Du fait de sa double casquette d’interprète et de compositrice, nombre de ses œuvres sont vouées au violon. Grażyna Bacewicz a laissé ainsi sept concertos pour violon, cinq sonates pour violon, sept quatuors à cordes et deux quintettes avec piano.
Issue d’une famille de musiciens, l’artiste néerlandaise réattire depuis quelques années l’attention des musicologues et de la presse spécialisée, suite à la publication progressive de ses œuvres chez divers éditeurs – dont la collection Voix Etouffées – Missing Voices. Son langage musical d’une grande puissance, comme en témoigne sa Sonate pour violon et piano, constitue une invitation claire à reconsidérer le paysage de la création musicale féminine au 20ème siècle, et également la création hors des centres artistiques principaux des années 1920 (Paris, Vienne, Berlin, Prague…).

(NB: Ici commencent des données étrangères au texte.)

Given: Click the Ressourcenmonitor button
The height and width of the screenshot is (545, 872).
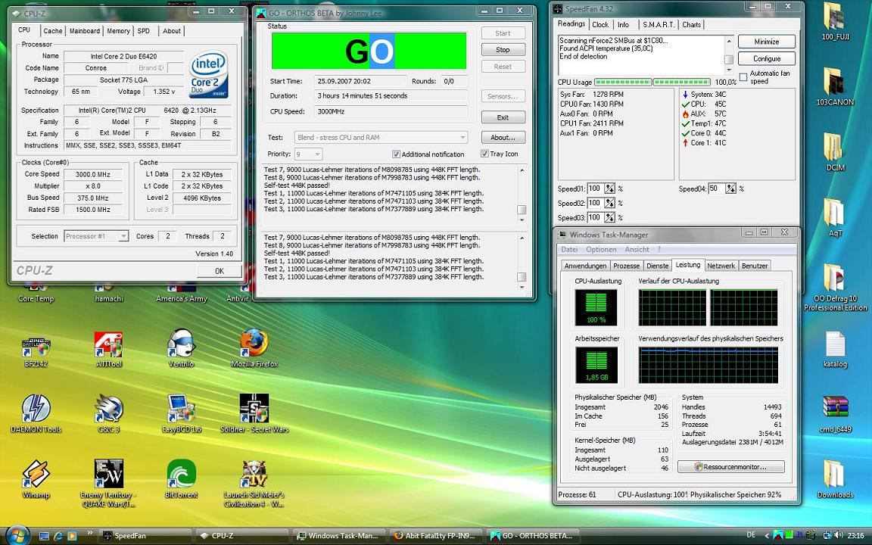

Henriëtte Bosmans se produit d’abord comme pianiste soliste durant les années 1920. Elle se fait entendre avec des chefs d’orchestre de renommée internationale tels que Pierre Monteux. La jeune femme prend également des leçons de composition avec Willem Pijper (1894-1947), personnalité importante de la vie musicale néerlandaise. Peu à peu, les œuvres de Bosmans sont jouées aux Pays-Bas et à l’étranger, souvent avec elle-même au piano, tout comme en compagnie de la violoncelliste Frieda Belinfante (1904-1995). Ouvertement bisexuelle, la compositrice se moque des conventions sociales. Compagne de Belinfante avant-guerre, elle s’affiche à partir de 1947 avec la soprano française Noémie Perugia (1903-1992), avec qui elle assure différents concerts et pour qui elle écrit 25 œuvres vocales.
Le succès manifeste de Bosmans cesse avec la Seconde Guerre mondiale et l’occupation des Pays-Bas par l’Allemagne nazie. En 1942, elle se voit interdite de scène à cause de ses origines israélites et pour avoir refusé de rejoindre la Reichkultuurkamer, tandis que quatre membres de sa famille proche sont assassinés aux camps d’Auschwitz et de Sobibor. Ces événements terrifiants n’empêchent pas Bosmans de se remettre à composer, au terme de dix ans d’inactivité dans ce domaine. Mais en avril 1952, Henriëtte Bosmans s’effondre brutalement sur scène pendant un concert. Elle meurt peu après, à l’âge de 56 ans.